Set of tasks –
[1] Summarize the urocanic acid passage in two sentences.
[2] Repeat verbatim the portion of the urocanic acid passage that opens with the words containing "A Natural UV" and closes with "triggering chemical reactions.".

Exercise passage –
____________

A Natural UV Absorber in Your Skin
Your skin contains another molecule that absorbs UV-B directly. Trans-urocanic acid is a naturally occurring compound found in the outermost layer of the epidermis. It has strong absorption in the UV-B range and was once considered an ideal natural sunscreen ingredient because of how efficiently it soaks up UV-B energy and converts it to heat rather than triggering chemical reactions.
There’s a catch, though. When trans-urocanic acid absorbs UV-B, it changes shape, flipping into a different molecular form called the cis isomer. Researchers discovered in 1983 that this cis form suppresses the immune system, and subsequent studies confirmed the finding. This is one reason why heavy UV-B exposure can temporarily weaken your skin’s local immune defenses. Urocanic acid was gradually removed from cosmetic products because of this effect, but it remains a natural part of your skin’s chemistry.

____________

Given information –
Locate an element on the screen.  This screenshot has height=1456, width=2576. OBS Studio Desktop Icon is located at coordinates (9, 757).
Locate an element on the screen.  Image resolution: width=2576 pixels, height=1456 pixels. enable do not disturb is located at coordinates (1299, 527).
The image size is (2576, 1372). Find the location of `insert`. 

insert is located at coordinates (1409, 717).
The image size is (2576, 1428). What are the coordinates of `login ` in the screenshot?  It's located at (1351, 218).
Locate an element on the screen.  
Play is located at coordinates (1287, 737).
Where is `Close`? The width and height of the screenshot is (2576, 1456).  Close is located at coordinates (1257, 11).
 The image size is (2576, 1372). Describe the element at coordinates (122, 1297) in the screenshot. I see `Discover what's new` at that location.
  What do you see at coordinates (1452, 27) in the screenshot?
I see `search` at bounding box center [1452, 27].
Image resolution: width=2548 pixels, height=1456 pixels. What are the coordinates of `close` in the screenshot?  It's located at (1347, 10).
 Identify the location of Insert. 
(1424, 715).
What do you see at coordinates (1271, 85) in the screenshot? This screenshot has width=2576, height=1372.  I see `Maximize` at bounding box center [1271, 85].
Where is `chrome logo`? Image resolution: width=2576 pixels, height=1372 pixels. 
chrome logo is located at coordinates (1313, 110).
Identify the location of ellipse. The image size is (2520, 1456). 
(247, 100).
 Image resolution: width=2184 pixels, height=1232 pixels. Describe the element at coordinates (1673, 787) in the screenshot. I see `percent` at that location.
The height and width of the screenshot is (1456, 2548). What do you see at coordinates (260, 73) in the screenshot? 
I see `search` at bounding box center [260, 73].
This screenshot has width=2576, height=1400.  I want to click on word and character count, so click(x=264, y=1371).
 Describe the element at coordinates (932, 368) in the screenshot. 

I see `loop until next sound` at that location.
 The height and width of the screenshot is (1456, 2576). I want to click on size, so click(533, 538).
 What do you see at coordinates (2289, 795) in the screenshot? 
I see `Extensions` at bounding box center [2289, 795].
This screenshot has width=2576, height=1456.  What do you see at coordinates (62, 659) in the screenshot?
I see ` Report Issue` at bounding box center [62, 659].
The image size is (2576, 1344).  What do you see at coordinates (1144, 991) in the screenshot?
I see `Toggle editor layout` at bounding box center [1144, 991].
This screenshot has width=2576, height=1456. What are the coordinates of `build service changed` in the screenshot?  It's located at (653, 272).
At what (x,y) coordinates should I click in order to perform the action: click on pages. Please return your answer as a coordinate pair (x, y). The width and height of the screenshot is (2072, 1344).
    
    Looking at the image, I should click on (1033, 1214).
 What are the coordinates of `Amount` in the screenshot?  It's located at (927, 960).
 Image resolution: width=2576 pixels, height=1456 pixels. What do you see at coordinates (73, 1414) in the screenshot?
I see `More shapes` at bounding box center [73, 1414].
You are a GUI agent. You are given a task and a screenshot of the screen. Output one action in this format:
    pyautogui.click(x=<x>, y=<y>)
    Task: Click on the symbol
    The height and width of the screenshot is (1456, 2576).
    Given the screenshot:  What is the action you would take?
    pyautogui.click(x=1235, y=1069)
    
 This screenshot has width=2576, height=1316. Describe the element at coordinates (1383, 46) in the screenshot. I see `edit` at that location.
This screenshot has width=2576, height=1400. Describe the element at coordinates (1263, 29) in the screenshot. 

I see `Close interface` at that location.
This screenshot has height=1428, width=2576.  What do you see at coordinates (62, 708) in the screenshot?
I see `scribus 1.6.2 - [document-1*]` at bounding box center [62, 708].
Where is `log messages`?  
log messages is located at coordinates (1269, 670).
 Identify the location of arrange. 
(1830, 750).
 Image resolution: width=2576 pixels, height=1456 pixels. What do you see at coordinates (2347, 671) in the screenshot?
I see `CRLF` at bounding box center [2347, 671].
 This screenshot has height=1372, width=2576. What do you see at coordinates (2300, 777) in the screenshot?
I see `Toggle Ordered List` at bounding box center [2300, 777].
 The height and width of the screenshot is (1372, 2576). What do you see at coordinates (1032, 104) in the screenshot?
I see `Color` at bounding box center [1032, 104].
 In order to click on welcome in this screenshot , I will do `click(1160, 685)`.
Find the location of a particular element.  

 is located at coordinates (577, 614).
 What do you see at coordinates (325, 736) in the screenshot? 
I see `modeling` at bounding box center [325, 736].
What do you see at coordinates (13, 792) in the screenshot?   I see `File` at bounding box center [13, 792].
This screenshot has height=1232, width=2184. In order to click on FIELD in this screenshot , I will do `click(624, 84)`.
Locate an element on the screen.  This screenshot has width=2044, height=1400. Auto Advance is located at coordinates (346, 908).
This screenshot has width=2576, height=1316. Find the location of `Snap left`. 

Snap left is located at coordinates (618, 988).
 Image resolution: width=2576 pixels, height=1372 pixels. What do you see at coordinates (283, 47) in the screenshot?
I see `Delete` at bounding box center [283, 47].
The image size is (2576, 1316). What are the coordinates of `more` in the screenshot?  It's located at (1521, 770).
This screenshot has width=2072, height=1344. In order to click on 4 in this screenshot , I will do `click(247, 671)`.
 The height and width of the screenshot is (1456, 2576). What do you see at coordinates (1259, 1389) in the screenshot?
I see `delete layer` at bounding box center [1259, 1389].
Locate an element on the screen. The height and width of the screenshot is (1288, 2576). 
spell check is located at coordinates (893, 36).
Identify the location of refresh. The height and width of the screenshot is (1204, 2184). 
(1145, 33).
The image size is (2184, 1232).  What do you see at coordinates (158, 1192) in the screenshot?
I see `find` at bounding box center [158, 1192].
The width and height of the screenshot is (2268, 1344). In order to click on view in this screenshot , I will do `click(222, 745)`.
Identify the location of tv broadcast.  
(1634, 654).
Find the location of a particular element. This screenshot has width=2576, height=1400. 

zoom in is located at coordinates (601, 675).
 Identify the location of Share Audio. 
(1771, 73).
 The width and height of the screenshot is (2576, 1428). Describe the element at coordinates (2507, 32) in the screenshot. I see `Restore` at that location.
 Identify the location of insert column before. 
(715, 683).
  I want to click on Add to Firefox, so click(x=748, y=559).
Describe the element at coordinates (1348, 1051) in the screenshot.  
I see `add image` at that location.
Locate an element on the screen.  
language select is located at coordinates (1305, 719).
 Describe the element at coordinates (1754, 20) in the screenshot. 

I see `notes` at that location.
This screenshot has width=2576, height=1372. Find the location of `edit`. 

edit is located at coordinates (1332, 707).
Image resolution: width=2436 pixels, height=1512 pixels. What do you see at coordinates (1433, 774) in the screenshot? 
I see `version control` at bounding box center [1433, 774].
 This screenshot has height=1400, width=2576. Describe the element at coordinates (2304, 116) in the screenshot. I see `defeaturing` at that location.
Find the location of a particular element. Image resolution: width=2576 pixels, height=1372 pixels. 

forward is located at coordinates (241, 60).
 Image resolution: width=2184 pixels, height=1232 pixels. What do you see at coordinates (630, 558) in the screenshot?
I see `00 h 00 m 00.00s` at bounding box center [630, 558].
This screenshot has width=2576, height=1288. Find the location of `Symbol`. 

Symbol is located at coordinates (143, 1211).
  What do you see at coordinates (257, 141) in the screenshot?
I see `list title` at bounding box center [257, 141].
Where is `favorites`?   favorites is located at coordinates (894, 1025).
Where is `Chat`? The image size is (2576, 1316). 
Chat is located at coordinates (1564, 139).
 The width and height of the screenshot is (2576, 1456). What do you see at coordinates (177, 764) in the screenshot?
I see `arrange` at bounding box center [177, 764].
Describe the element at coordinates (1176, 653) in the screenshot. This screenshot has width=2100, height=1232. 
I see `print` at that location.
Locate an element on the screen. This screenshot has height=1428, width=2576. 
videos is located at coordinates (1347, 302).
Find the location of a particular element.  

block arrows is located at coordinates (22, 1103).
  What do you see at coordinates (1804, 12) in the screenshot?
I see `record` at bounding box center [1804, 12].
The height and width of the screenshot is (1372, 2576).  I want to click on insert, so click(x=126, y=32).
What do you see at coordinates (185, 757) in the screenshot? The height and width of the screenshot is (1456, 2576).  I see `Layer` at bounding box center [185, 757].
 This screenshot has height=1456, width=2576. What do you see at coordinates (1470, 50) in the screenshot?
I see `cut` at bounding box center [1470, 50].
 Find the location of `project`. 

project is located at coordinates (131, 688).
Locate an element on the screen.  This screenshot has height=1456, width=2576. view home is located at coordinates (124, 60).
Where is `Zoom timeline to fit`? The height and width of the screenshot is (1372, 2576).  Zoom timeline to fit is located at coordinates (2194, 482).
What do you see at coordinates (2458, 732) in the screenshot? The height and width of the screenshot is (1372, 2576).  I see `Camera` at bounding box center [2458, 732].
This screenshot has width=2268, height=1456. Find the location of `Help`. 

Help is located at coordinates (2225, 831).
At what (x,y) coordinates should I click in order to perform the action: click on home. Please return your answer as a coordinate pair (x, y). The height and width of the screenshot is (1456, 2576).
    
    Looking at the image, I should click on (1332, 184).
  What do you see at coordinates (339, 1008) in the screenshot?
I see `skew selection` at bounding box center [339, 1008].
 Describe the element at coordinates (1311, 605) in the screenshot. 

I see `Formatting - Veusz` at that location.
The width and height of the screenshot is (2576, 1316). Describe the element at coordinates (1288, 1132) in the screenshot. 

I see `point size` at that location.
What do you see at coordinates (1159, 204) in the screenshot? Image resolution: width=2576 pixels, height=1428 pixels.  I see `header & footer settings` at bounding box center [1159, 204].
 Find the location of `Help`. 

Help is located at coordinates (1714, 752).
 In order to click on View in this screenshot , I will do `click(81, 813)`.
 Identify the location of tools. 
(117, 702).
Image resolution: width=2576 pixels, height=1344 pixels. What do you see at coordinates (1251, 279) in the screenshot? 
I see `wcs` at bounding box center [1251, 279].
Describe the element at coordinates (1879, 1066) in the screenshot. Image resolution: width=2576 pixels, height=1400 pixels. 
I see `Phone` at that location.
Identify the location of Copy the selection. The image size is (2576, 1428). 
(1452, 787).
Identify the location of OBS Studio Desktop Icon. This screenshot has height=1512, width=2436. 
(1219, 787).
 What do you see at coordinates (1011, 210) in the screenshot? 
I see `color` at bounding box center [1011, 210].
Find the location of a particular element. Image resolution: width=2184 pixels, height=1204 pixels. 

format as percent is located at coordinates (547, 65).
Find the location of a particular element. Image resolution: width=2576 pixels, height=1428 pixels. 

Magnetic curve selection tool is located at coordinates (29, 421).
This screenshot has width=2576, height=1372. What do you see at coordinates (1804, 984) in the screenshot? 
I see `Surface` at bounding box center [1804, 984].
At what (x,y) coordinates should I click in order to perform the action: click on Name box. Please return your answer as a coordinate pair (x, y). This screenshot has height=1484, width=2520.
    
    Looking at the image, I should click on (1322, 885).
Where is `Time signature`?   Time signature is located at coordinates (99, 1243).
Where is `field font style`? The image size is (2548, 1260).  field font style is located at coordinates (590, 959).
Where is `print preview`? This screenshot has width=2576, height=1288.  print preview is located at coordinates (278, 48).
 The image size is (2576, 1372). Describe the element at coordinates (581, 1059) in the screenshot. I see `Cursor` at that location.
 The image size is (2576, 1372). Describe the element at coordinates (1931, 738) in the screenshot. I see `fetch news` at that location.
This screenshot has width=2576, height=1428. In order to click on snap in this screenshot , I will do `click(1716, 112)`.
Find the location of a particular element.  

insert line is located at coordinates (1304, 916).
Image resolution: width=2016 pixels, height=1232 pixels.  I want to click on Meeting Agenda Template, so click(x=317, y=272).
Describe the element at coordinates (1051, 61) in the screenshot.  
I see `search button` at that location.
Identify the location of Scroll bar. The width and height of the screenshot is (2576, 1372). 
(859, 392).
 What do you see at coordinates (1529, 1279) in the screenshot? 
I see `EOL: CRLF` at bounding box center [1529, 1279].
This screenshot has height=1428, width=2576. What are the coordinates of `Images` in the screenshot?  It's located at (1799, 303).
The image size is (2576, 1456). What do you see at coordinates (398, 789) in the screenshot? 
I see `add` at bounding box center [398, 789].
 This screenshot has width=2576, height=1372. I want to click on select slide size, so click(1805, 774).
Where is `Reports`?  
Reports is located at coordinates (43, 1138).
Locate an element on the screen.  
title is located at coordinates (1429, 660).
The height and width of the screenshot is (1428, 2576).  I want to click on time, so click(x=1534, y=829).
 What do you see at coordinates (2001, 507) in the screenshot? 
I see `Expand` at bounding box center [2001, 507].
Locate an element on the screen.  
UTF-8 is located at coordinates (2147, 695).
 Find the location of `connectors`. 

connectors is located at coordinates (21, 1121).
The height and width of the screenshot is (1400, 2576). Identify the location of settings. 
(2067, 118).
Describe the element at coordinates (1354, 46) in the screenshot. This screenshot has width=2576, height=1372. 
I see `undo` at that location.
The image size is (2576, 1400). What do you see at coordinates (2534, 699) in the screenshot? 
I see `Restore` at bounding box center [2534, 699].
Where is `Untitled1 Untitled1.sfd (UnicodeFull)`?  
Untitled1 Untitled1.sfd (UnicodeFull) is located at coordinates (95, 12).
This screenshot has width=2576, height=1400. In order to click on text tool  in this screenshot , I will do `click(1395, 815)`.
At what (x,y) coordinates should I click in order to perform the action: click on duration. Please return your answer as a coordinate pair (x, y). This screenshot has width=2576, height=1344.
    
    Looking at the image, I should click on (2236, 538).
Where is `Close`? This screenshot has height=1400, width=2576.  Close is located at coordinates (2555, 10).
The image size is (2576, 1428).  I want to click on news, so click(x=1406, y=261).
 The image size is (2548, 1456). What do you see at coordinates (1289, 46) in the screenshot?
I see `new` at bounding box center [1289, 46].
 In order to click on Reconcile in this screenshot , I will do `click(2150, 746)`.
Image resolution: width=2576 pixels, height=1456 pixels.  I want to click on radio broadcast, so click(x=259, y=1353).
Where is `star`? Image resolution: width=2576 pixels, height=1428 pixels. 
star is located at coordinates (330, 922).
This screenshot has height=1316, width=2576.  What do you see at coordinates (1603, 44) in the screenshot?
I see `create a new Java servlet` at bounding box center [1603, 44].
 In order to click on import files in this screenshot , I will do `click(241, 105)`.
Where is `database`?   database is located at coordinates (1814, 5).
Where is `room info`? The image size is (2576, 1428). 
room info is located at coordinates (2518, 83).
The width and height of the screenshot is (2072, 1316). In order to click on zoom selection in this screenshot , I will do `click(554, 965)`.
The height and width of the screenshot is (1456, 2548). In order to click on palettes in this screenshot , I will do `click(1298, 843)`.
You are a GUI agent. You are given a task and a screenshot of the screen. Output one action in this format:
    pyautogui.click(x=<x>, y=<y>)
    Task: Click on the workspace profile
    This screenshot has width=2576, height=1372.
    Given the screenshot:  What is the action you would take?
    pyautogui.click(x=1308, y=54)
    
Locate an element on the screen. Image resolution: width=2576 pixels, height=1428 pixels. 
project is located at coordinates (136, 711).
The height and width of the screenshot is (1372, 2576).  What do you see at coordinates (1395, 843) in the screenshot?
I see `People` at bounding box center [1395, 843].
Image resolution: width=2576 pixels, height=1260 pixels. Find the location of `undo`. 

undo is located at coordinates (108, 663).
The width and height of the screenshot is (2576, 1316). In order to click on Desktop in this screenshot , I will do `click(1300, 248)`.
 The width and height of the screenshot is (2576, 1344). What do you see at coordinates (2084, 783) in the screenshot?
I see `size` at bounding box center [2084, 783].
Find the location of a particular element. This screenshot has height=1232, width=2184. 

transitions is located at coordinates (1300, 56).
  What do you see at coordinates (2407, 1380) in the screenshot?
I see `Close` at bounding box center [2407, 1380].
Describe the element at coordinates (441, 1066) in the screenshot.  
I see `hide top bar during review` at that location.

____________

Solutions to the tasks –
[1] Trans-urocanic acid, a natural compound in the outermost layer of the epidermis, strongly absorbs UV-B and converts that energy to heat, which once made it seem an ideal natural sunscreen ingredient. Absorbing UV-B, however, flips it into a cis isomer that suppresses the immune system, so it was gradually removed from cosmetic products, though it remains part of the skin's natural chemistry.

[2]
A Natural UV Absorber in Your Skin
Your skin contains another molecule that absorbs UV-B directly. Trans-urocanic acid is a naturally occurring compound found in the outermost layer of the epidermis. It has strong absorption in the UV-B range and was once considered an ideal natural sunscreen ingredient because of how efficiently it soaks up UV-B energy and converts it to heat rather than triggering chemical reactions.